Where the line containing "Task: Click the Tableau De Bord gauge icon" appears, begin retyping; continue exactly through the final line of the data. Omit every picture.

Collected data
------------------------------------------------------------
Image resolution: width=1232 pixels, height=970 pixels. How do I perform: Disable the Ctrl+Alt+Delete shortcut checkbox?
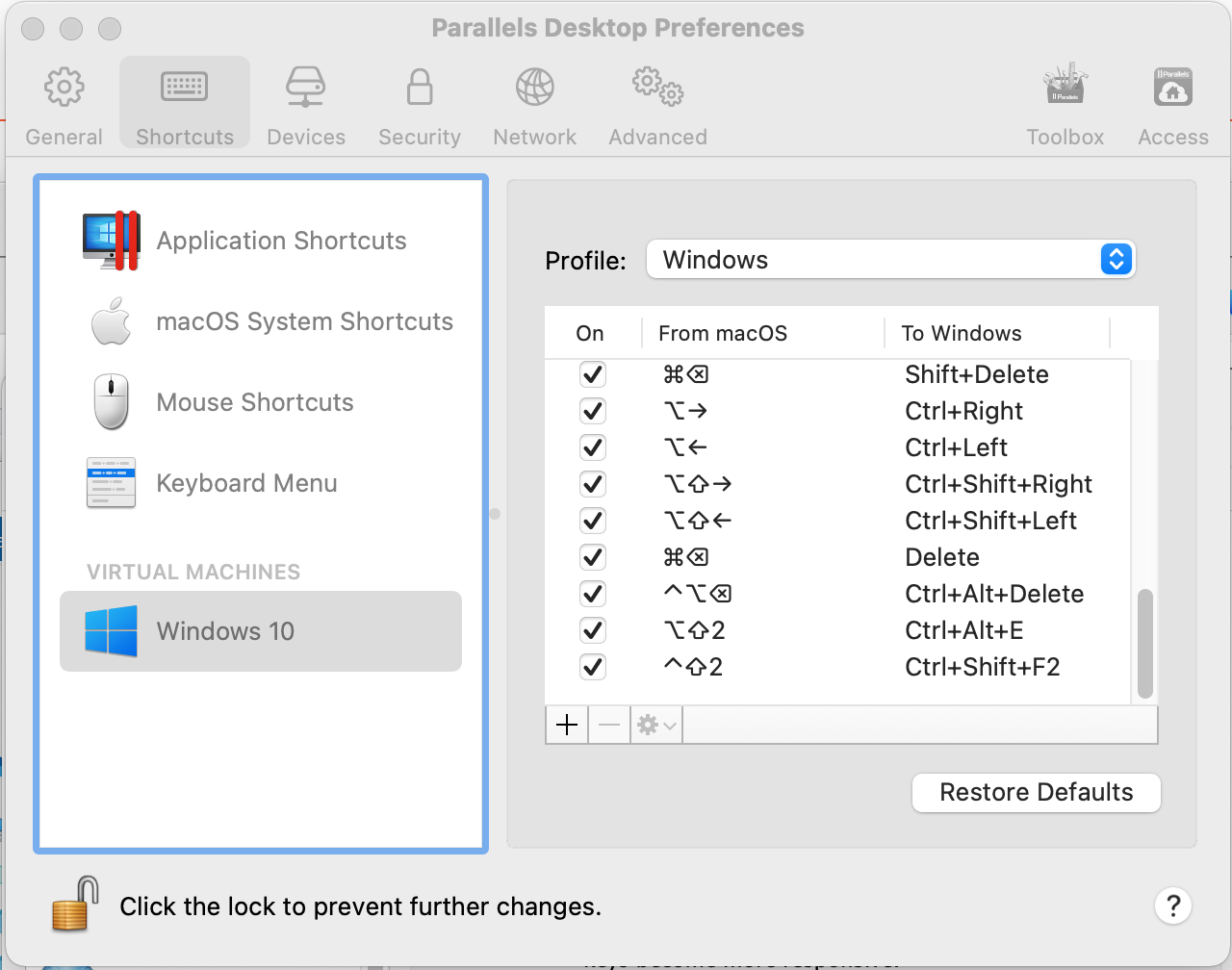tap(593, 594)
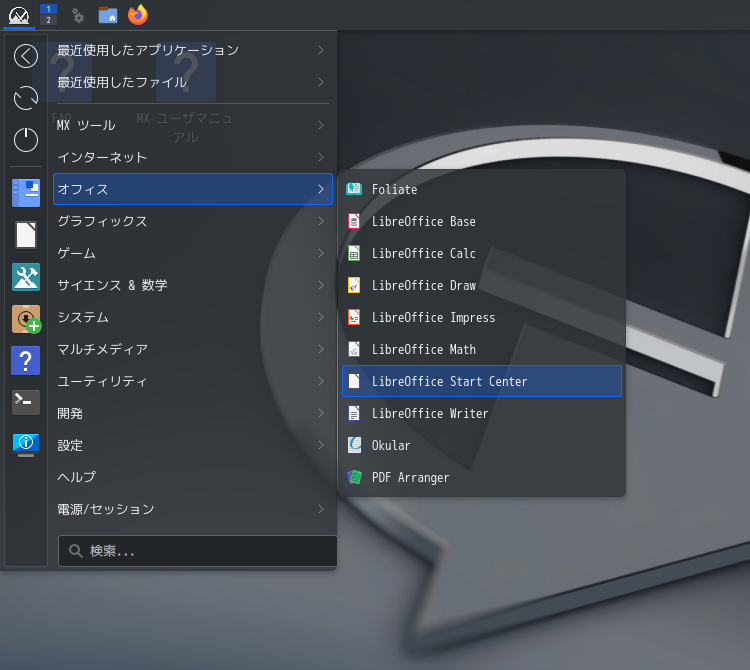Image resolution: width=750 pixels, height=670 pixels.
Task: Open MX Tools wrench icon in sidebar
Action: pos(26,277)
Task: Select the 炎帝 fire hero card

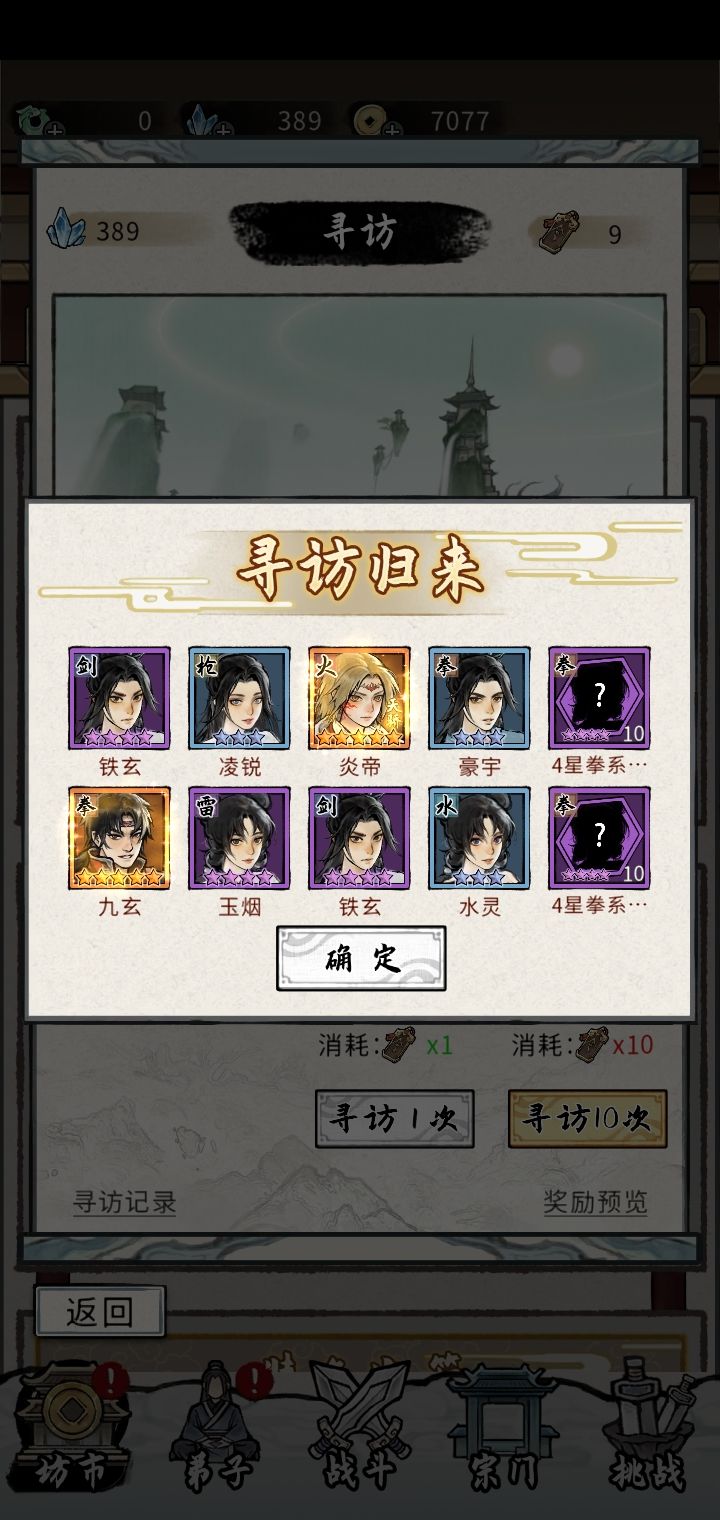Action: [x=359, y=698]
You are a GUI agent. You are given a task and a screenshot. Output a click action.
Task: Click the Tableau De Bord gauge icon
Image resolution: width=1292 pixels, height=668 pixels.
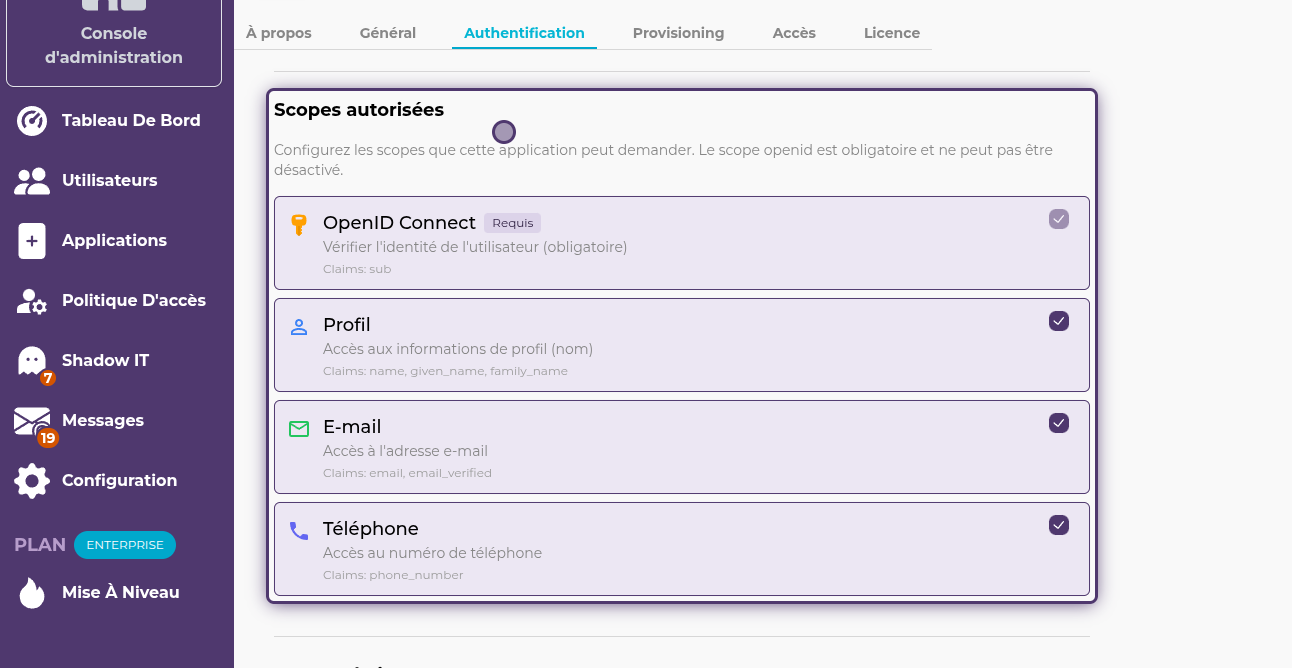point(32,121)
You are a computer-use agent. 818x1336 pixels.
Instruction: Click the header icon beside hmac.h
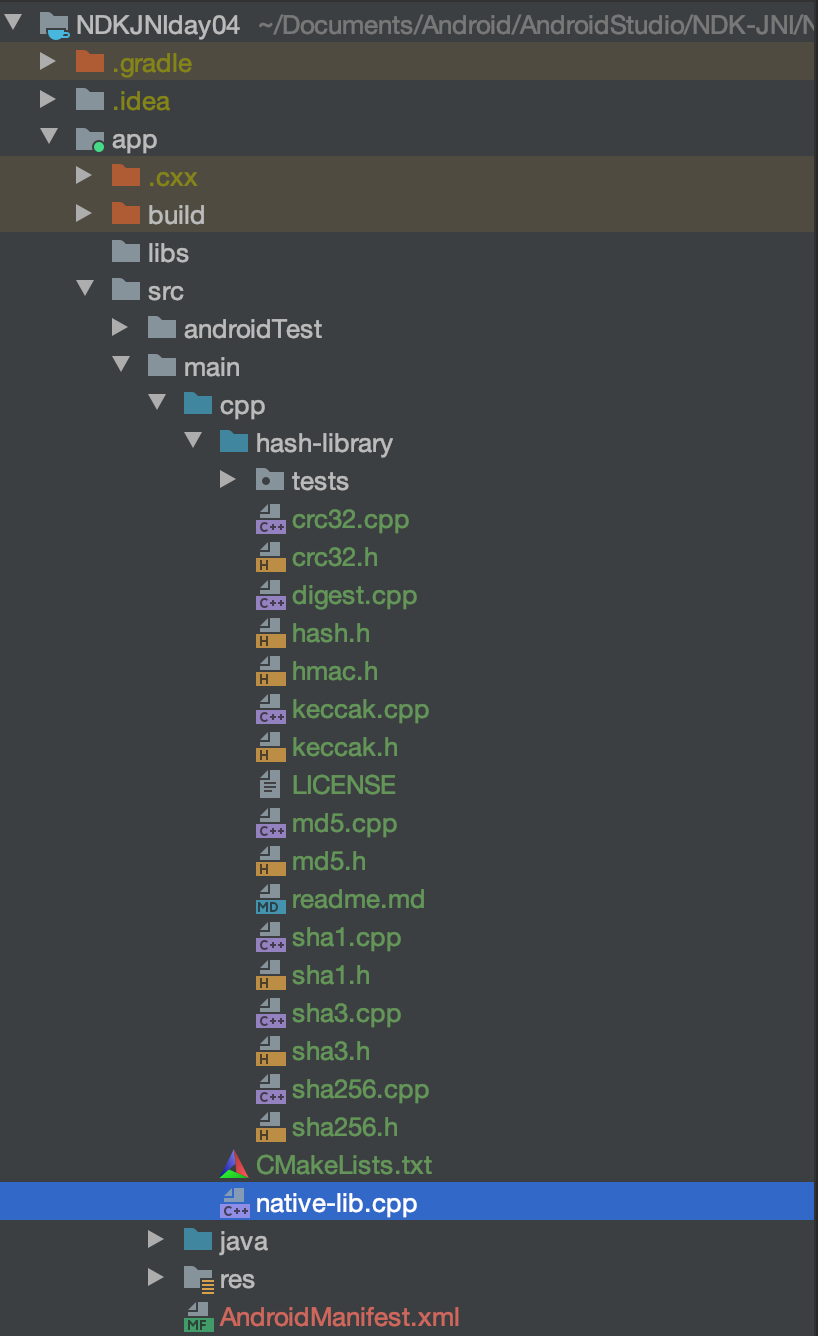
------------------------------------------------------------
• _Reply_
Task: Click the Tableau De Bord gauge icon
Image resolution: width=1292 pixels, height=668 pixels.
point(32,121)
You are a computer-use agent. 818x1336 pixels.
Instruction: Click the header icon beside hmac.h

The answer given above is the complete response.